Portfolio manager Michael Price says there is a common assumption that high dividend yields imply future earnings and dividend growth. He says the assumption does not hold.
Price is the portfolio manager in charge of the Ausbil Active Dividend Income Fund. He says: “On average, the top dividend yield companies actually see low, or even negative earnings growth going forward, compared with the fourth to seventh decile of companies. This has been true for the past 20 years.
“An active dividend income strategy can increase income from companies whose dividends are healthy but maybe not the highest, because they are also investing earnings into a growing business. Hence their better earnings growth in the years ahead.”

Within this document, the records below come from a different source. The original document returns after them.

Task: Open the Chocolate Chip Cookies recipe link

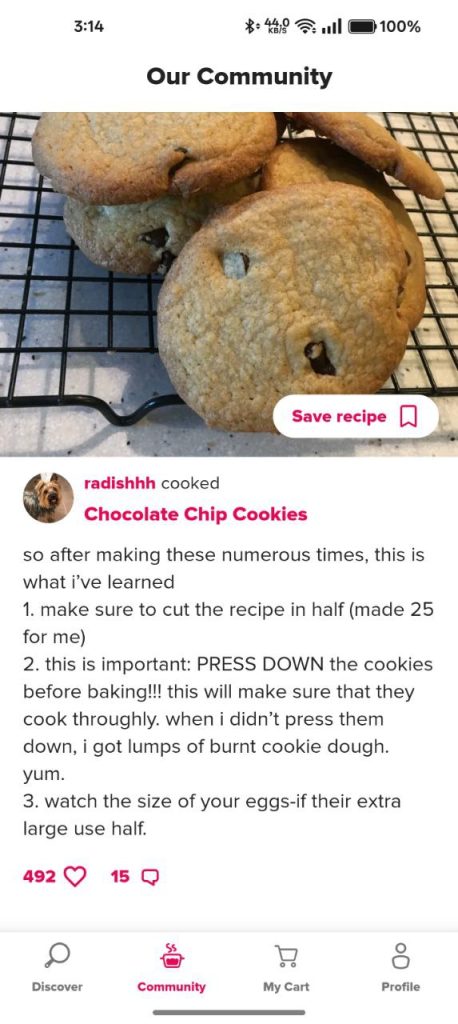Action: click(195, 514)
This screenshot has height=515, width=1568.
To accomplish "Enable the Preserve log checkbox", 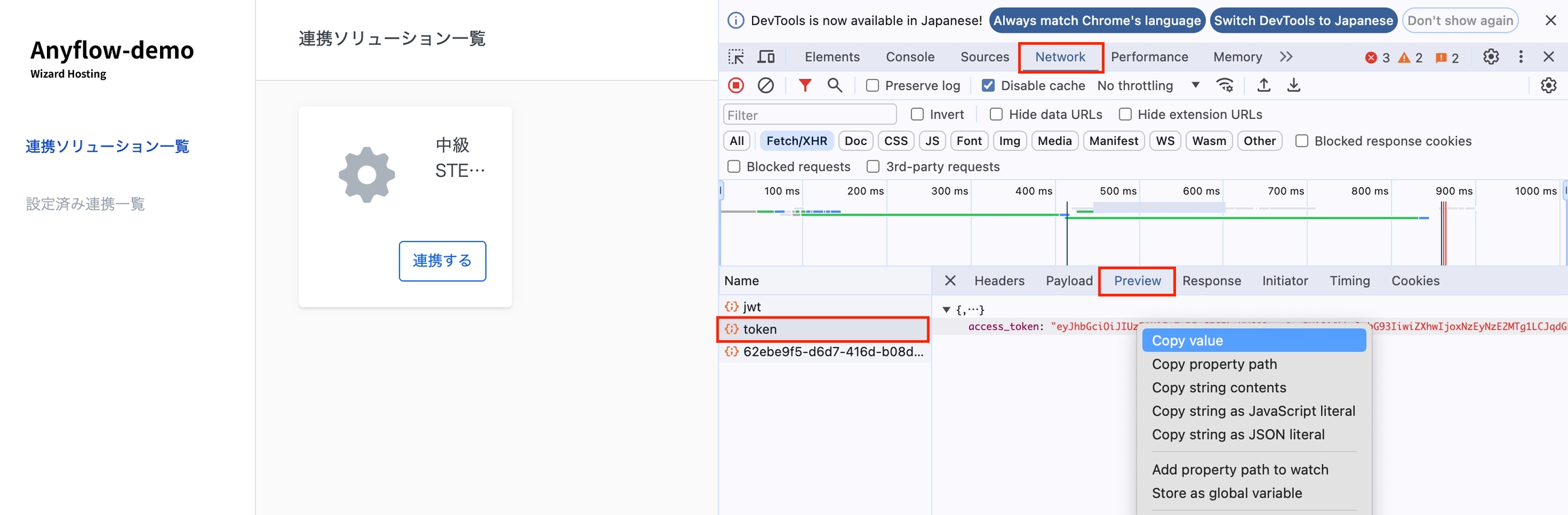I will pos(872,86).
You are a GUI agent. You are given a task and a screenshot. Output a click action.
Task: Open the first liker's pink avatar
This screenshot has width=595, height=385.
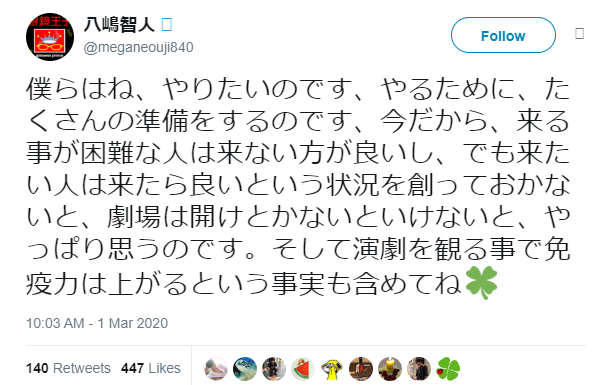216,368
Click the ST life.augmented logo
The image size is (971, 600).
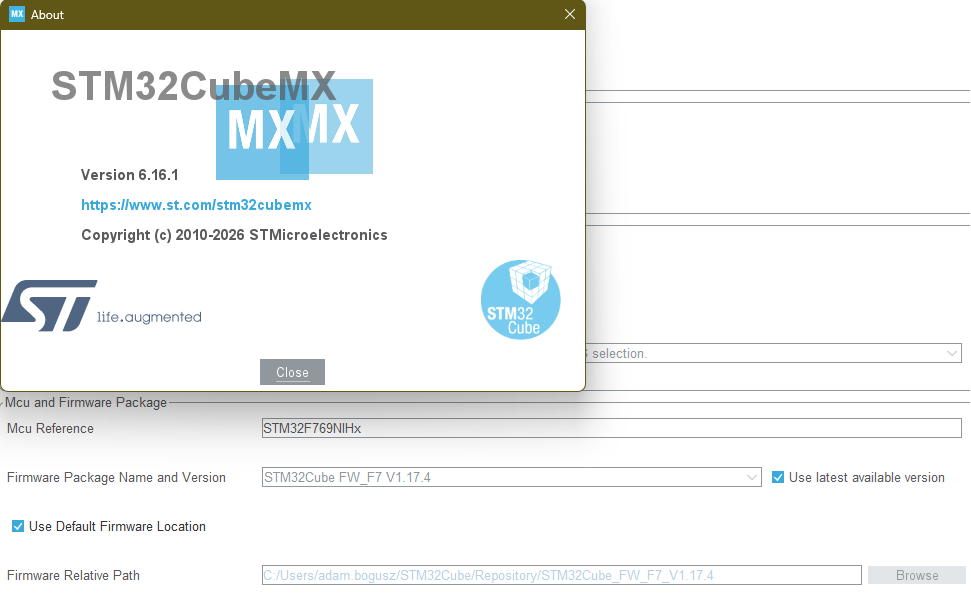pyautogui.click(x=48, y=305)
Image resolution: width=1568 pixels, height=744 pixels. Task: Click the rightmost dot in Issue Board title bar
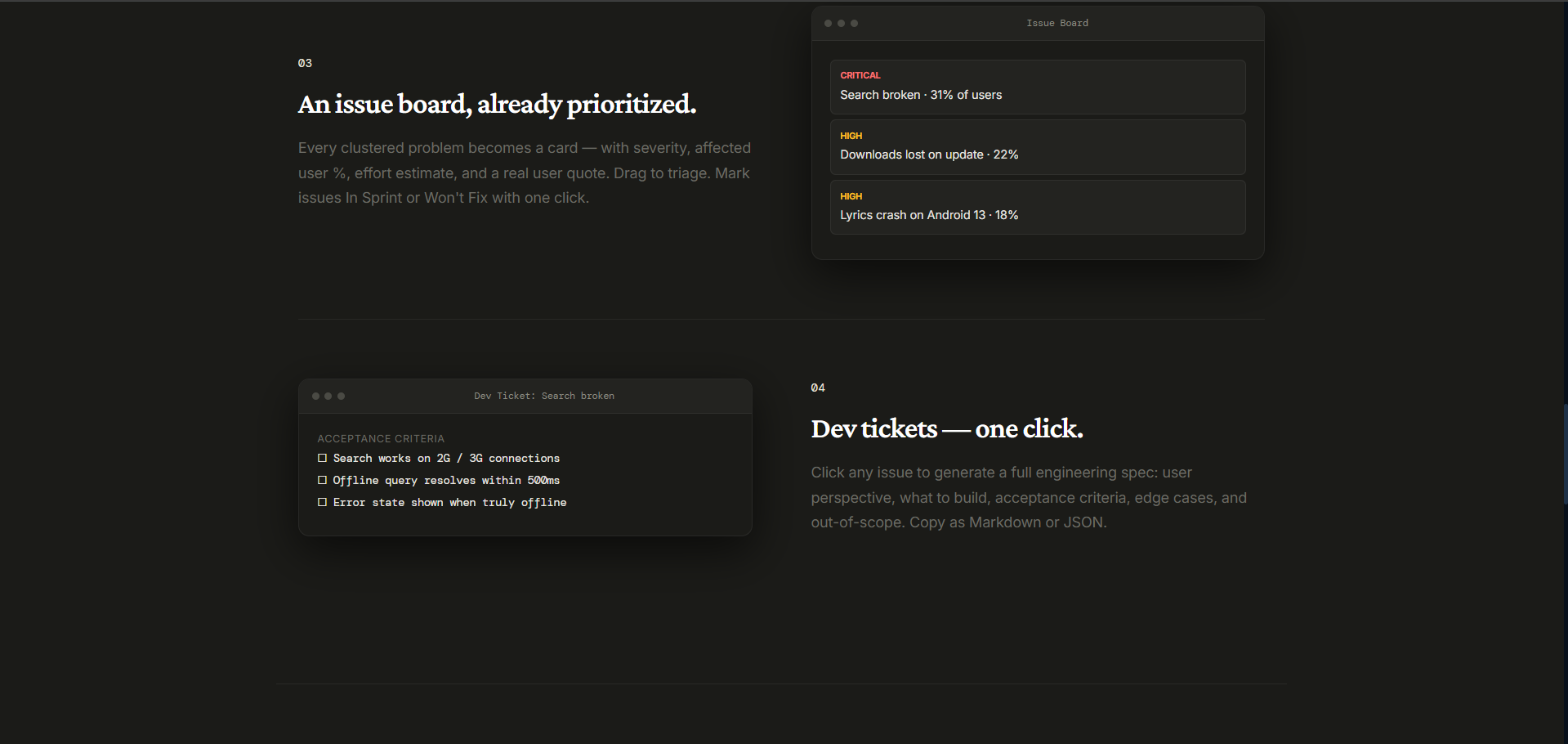click(x=854, y=24)
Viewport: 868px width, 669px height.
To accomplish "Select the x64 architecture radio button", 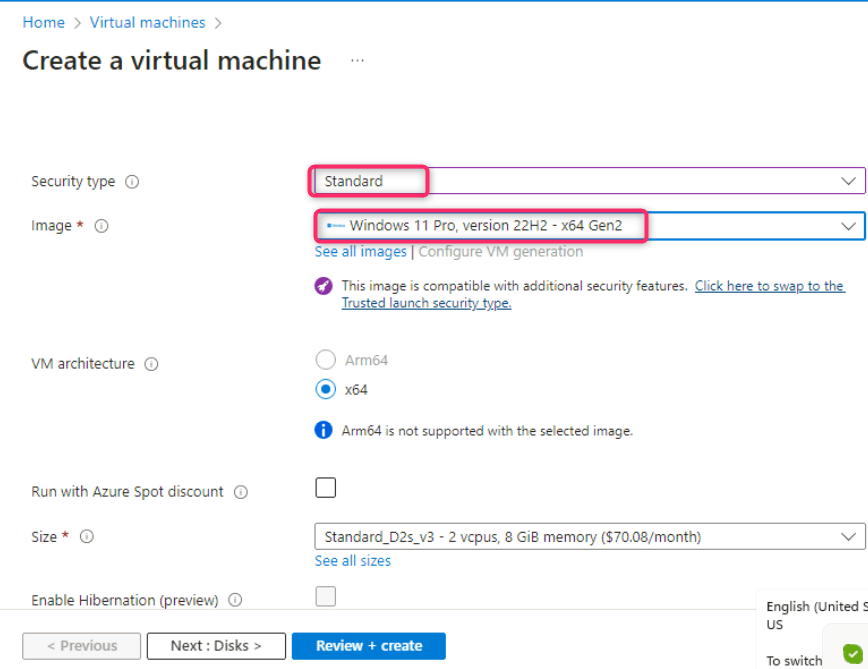I will point(325,390).
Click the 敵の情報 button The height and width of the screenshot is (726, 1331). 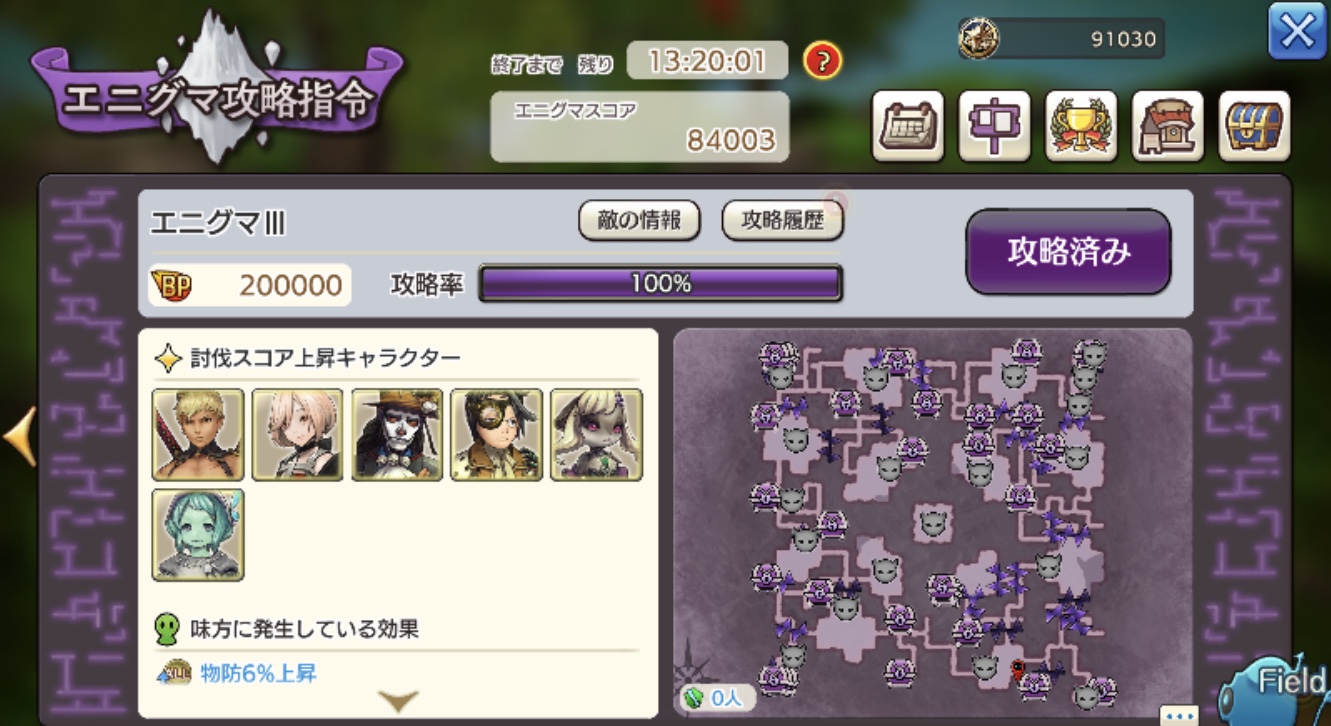pyautogui.click(x=639, y=221)
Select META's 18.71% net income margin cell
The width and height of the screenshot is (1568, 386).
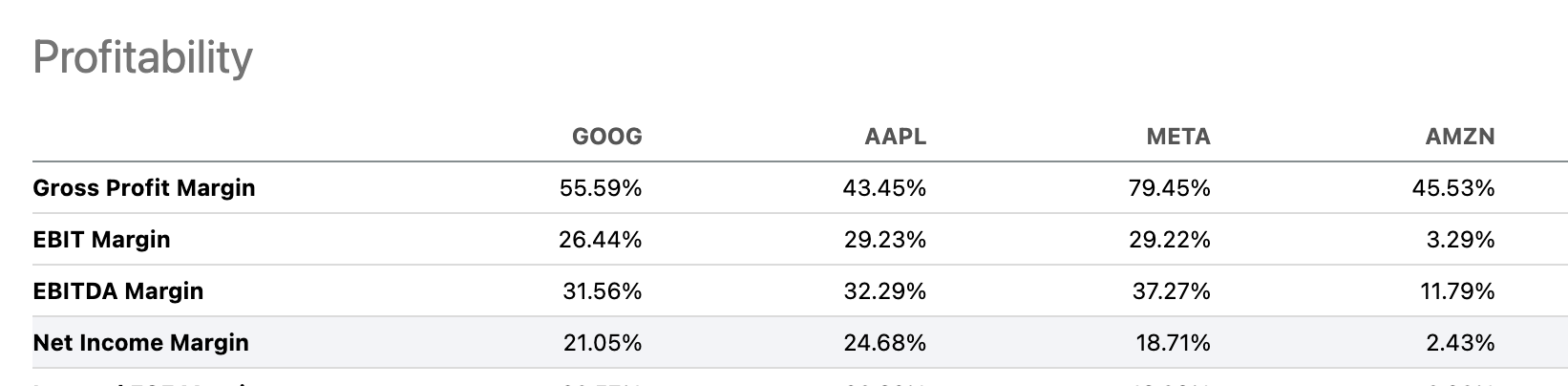[1173, 343]
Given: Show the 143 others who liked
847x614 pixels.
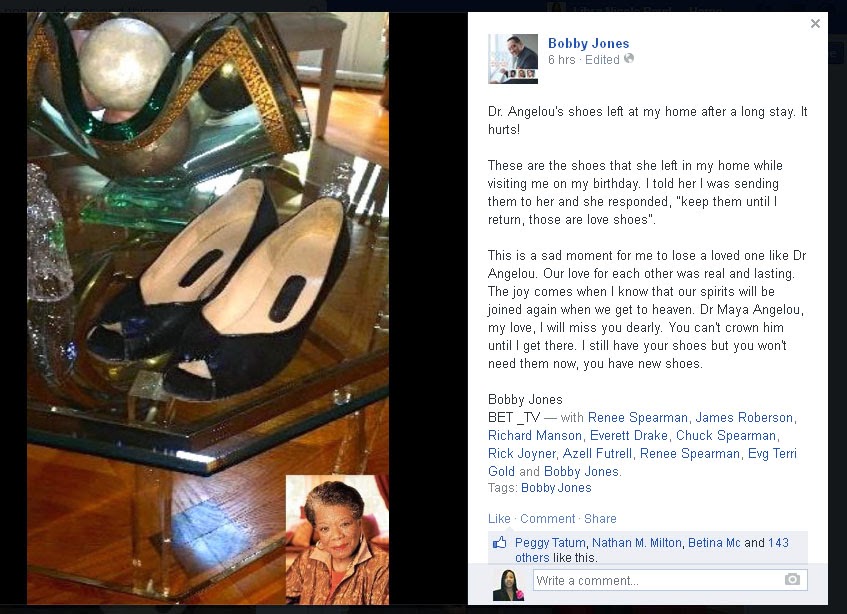Looking at the screenshot, I should point(651,550).
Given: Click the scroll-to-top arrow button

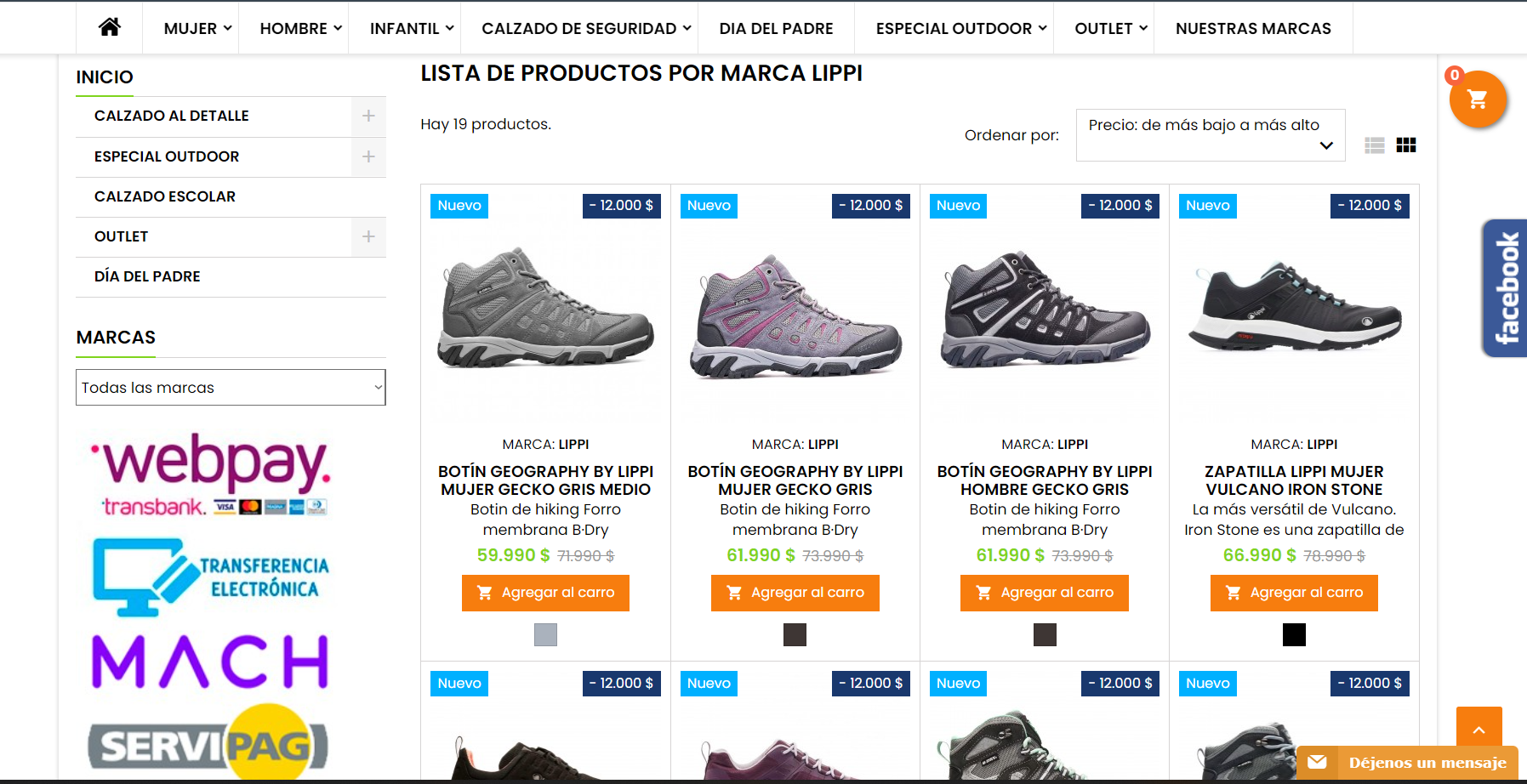Looking at the screenshot, I should 1479,730.
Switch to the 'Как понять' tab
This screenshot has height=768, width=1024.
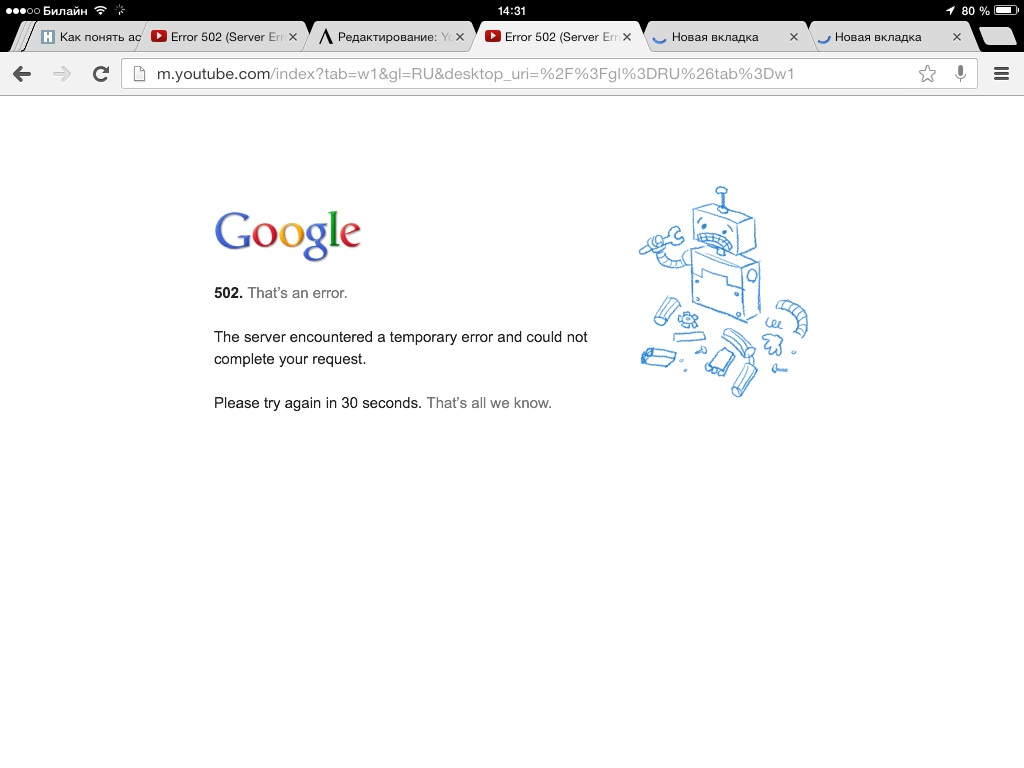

The fund holds CSL, which trades on a low dividend yield. Price says: “CSL has transformed itself into a global leader in biotechnology, largely by balancing the payment of dividends with significant reinvestment in the growth of the business. The actual dividend payment has grown 10-fold over the past 10 years.”
Equity income funds have been solid performers over the past year, with average total returns of close to 19 per cent over the 12 months to the end of May. Income-oriented Australian share funds have had their ups and downs over the past few years, as the bank and telco stocks that have been their mainstays have underperformed.
According to the latest Mercer Investment Survey, income-oriented Australian equity funds produced a median return of 8.9 per cent over the 12 months to the end of May. The S&P/ASX 200 Index was up 11.4 per cent over the same period.
Top-performing funds over the year include Martin Currie Australian Real Income (up 16.6 per cent), Plato Australian Shares Income (up 14.9 per cent), Acadian Australian High Yield (up 14.1 per cent) and JB Were Income equity (up 11.5 per cent).
The Ausbil Active Dividend Income Fund is a newcomer to the sector. It was launched in July last year. Its performance for the three months to the end of May was 4.5 per cent, putting it just behind the index.
Price says the fund is targeting minimum income growth of 7 to 8 per cent a year (including franking credits) plus capital growth of around 2 per cent.
“Clients do not want high yield at the cost of a low total return. We actively manage our sector and stock selections and we are active around dividend payments dates,” he says.
The portfolio is overweight banks at a time when many investors are still bearish on the sector. Price says the bank’s valuations make them appealing.